The bill was signed into law by the president on vacation in St. Croix, USVI. Given the bumpy start of the 118th Congress today, these are at least not up for grabs.

Split decision! ITC rules that Apple violated AliveCor patents; enforcement held for PTAB appeal

David v. Goliath slugfest continues. The International Trade Commission (ITC) confirmed its Initial Determination [TTA 28 June] that Apple Watches infringed AliveCor patents on ECG readings. This Final Determination counters the US Patent and Trademark Office’s Patent Trial and Appeal Board’s (PTAB) December ruling that found not only in favor of Apple’s patents but also invalidating AliveCor’s three patents in question [TTA 8 Dec].  

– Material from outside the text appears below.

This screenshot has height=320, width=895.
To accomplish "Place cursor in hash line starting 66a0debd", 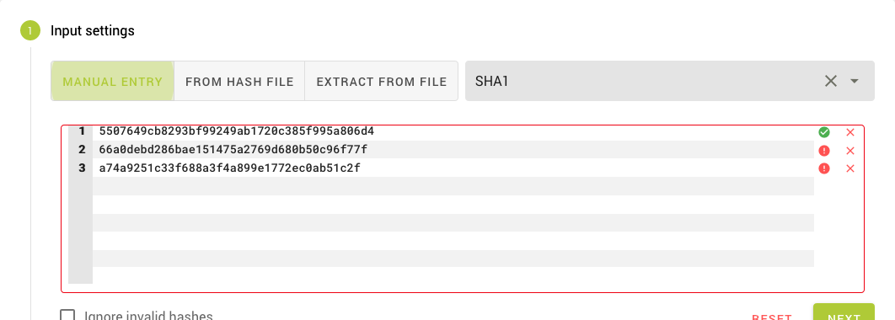I will [x=233, y=149].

The ITC’s findings come under a 60-day presidential review from 22 December. The penalty on Apple comes under a Limited Exclusion Order (LEO), a cease and desist order. It sets a bond in the amount of $2 per unit of infringing Apple Watches imported or sold during this review period. However, enforcement of the ruling will be delayed until the review of AliveCor’s appeal of the PTAB ruling wends its way through that process in the Northern District of California, which is expected to take place in early 2024, a year from now.

A running dispute since 2020. Once upon a time, AliveCor and Apple worked together to give ECG functionality to the Apple Watch. This ended after the Apple Watch 4 incorporated ECG readings. This resulted in court actions related to patents starting in early 2021 [TTA 29 Apr 21, 9 July 21]. Apple is now up to the Watch 8, incorporating more and more cardiac and health monitoring features. AliveCor has also moved on with financing with a GE Healthcare-backed Series F this past August, the KardiaMobile 6L, and the KardiaMobile Card. As of today, it has over 170 patents.

As this Editor remarked in December, going after a rival’s patents is an often necessary but risky business that can backfire. Right now, David has moved Goliath to a draw now, with further matchups this year into next. AliveCor release, Mobihealthnews      Hat tip to Dr. Dave Albert, founder and Reader.